Guards: :when Clauses
Guards add conditions beyond pattern shape:
(match temperature
(n :when (> n 100) "boiling")
(n :when (< n 0) "freezing")
(_ "moderate"))
The guard :when (> n 100) is an additional check — the pattern n matches any value, but the body only runs if the guard is also true.
Guards Make Clauses Partial
A guarded clause does not satisfy exhaustiveness for its pattern. This is the critical rule:
;; COMPILE ERROR: guarded Some is partial, no unguarded Some
(match opt
((Some v) :when (> v 0) (use v))
(None (fallback)))
The compiler rejects this — (Some v) :when (> v 0) only handles some Some values (the positive ones).
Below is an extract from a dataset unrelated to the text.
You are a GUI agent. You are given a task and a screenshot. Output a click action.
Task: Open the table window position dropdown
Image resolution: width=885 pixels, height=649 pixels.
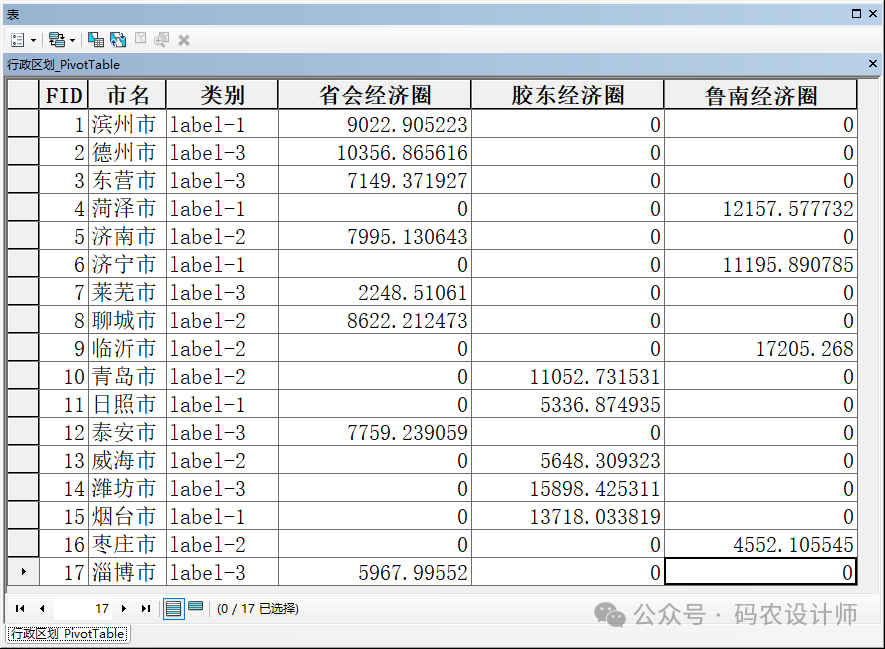[857, 13]
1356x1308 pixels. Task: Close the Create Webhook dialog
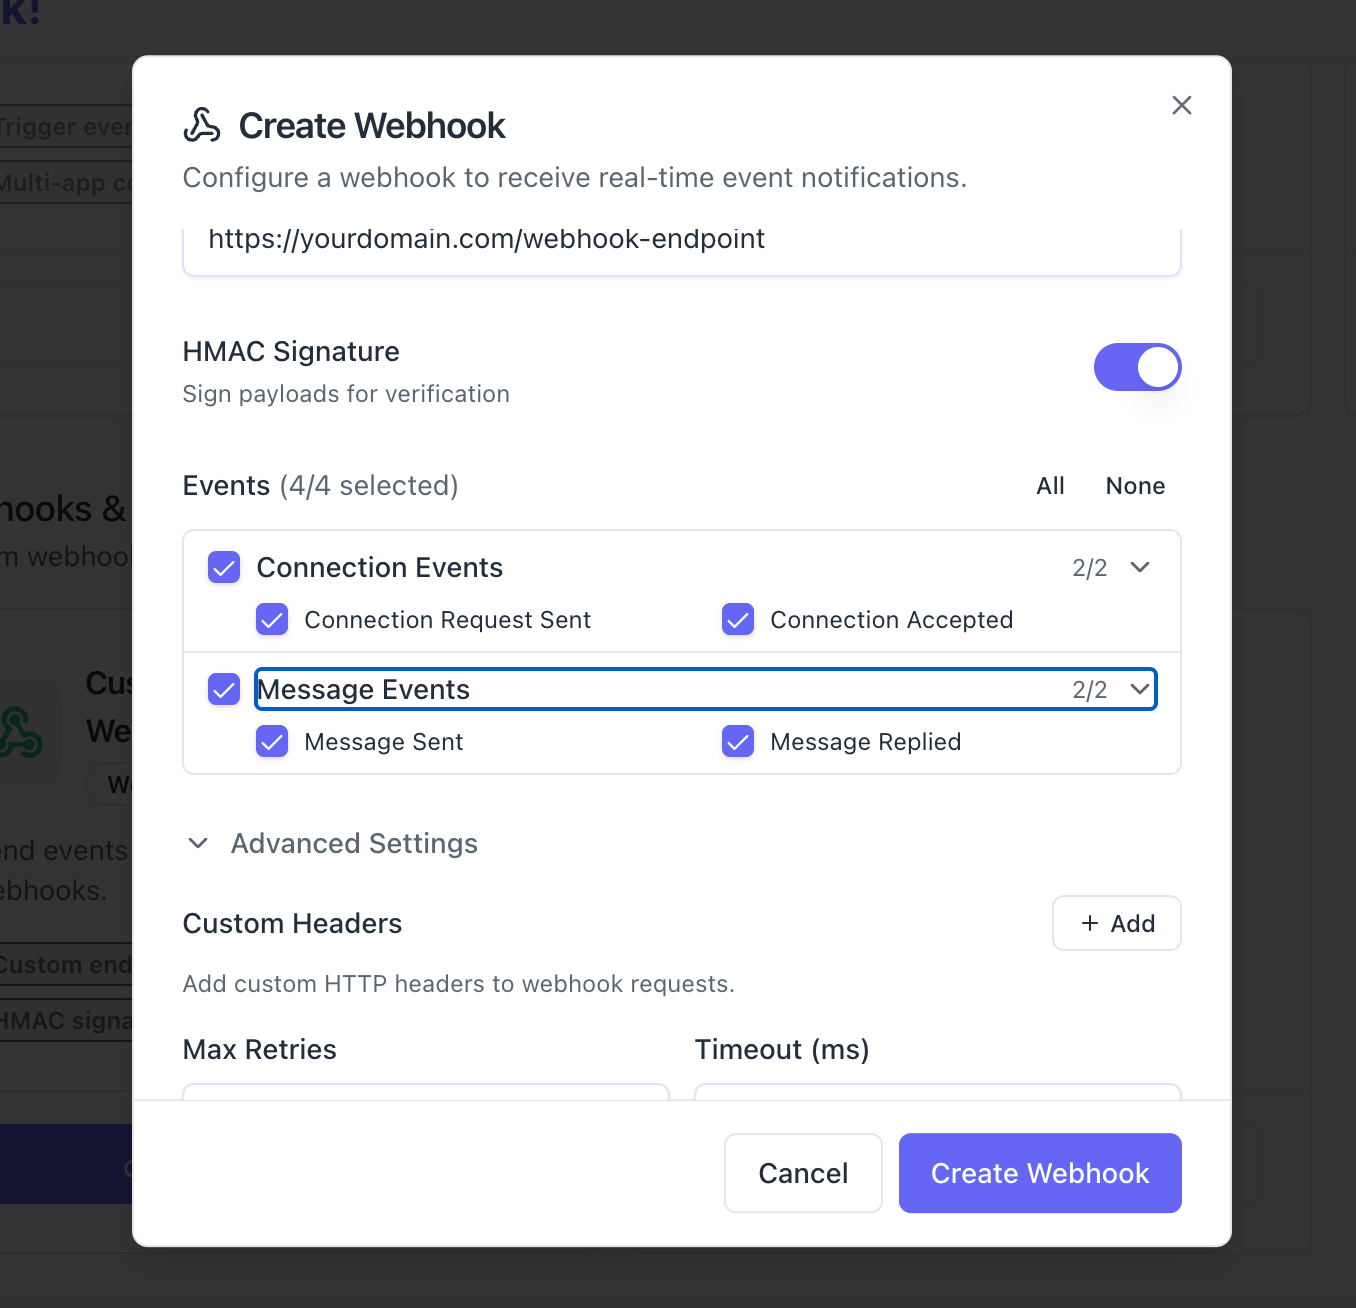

What about negative ones? Zero? The guard makes the clause partial, and a partial clause doesn’t count toward exhaustiveness.
The Fix
Either add an unguarded clause for the same variant, or use _ to catch everything else:
;; OK: unguarded Some catches the rest
(match opt
((Some v) :when (> v 0) (use-positive v))
((Some v) (use-nonpositive v))
(None (fallback)))
;; Also OK: wildcard catches everything else
(match opt
((Some v) :when (> v 0) (use-positive v))
(_ (fallback)))
Guards are for refining a pattern, not replacing exhaustiveness. The compiler insists that every case is handled — guards just let you handle the same case differently depending on a condition.